Hand it over

Tuitions to swell-again

— THIS WAS the historic year the University of Arkansas did not raise tuition for students at its Fayetteville campus. For the first time in 24 years. Which is just the right precedent for a state land-grant university to set. It’s there to educate students, not make a profit.

But now it’s back to the harsh realities of swelling enrollment, declining support from the state, and ever higher expenses. And the U of A is asking for 4.77 percent more in tuition and fees for its full-time students.

That would make the cost of signing up for 30 credit hours of undergraduate studies at Fayetteville the highest in Arkansas: $6,767 a year for in-state students.

The university’s Fort Smith campus would seek an even bigger increase in tuition: 6.91 percent-although its full-time undergraduate cost would be lower: $4,918.

None of the chancellors, administrators or trustees on the university’s various campuses seem pleased at the prospect of continuing to ramp up tuition, nor should they be. This is a relatively poor state, and higher education is one of the surest routes to doing better in life. And not just economically.
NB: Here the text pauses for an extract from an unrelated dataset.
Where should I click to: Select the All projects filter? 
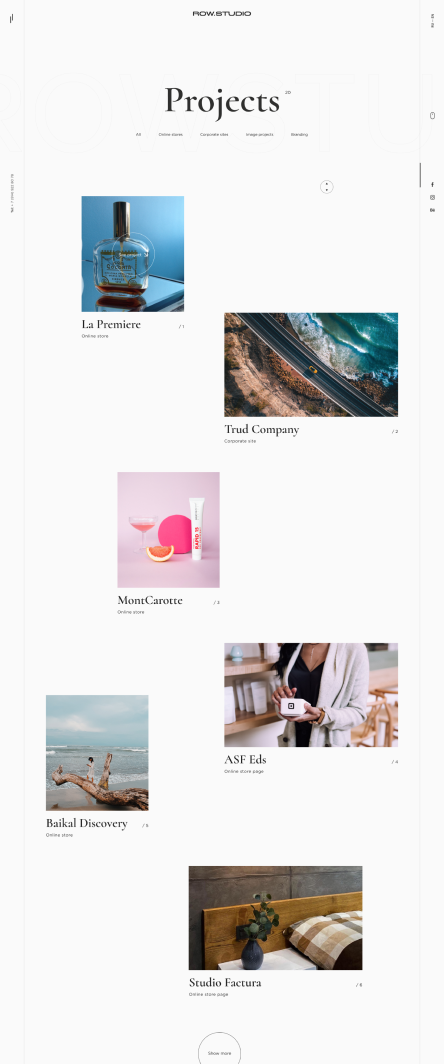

But what choice did the various branches of the university have but to raise tuition rates? Enrollment at the five campuses in the UofA system grew by some 3,600 students last year even while their administrators had to deal with $8.5 million in state budget cuts. The state’s share of the cost of higher education in Arkansas dropped from 62 percent of a full-time student’s expenses in 1998-99 to 49 percent in 2008-09, according to a report from the state’s Department of Higher Education last October. Nor does that take inflation into account, and its steady erosion of the dollar’s purchasing power.
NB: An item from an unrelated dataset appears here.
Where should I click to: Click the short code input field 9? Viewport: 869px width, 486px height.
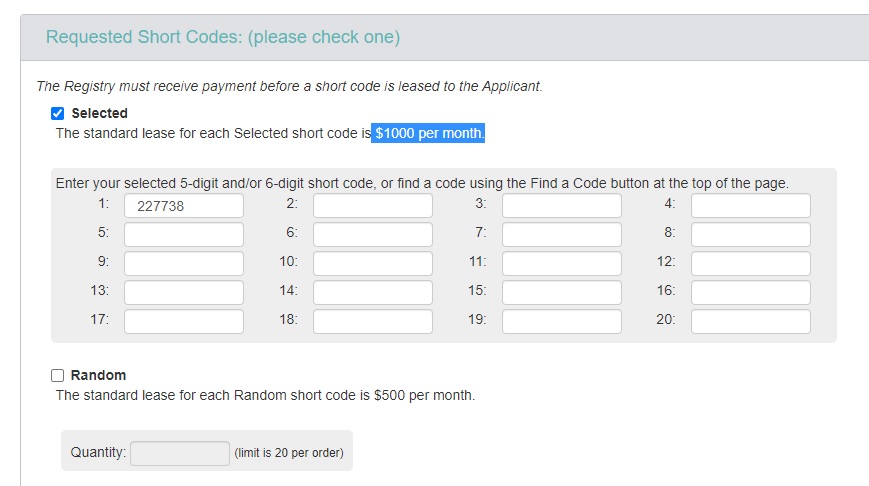184,264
The president of the university system, B. Alan Sugg, says projected growth in enrollment, combined with declining support from the state, have obliged the schools to increase tuition and fees to cover expenses. The additional money would help raise the pay of most faculty and staff, and provide state-mandated raises for other employees. It would also help pay for a 3-percent increase in health-care premiums.

G. David Gearhart, chancellor of the Fayetteville campus, says the 4.77 percent tuition increase is the bare minimum that would allow the school to maintain its standards. The higher cost of everything from energy to equipment, plus raises for faculty, has to be met somehow. And raising tuition rates would seem the likeliest way.

Just up Interstate 540, the board of trustees at Northwest Arkansas Community College in Bentonville has approved a tuition increase from 6 to 7 percent. That fast-growing campus faces a $1-million shortfall in 2011 if its enrollment should increase by, say, 10 percent. It’s the paradox of success: The more students a school attracts, the more it must pay to educate them. It’s got to maintain its facilities and buy new technology to do the job right.

Those who emphasize all those scholarships that the Arkansas lottery is due to provide may not have considered how much of that assistance will be offset by ever higher tuition. Back in February, the Legislature set the size of lottery-funded scholarships in 2010-11 at $5,000 a year at the four-year universities, $2,500 for students at two-year colleges. But as tuition goes up, those stipends will cover less and less of the expense of a college education.

Education, it turns out, is expensive-whether the state or the student is footing the bill. Or both are. But there is this consolation: Getting a college education isn’t nearly as costly as failing to get one.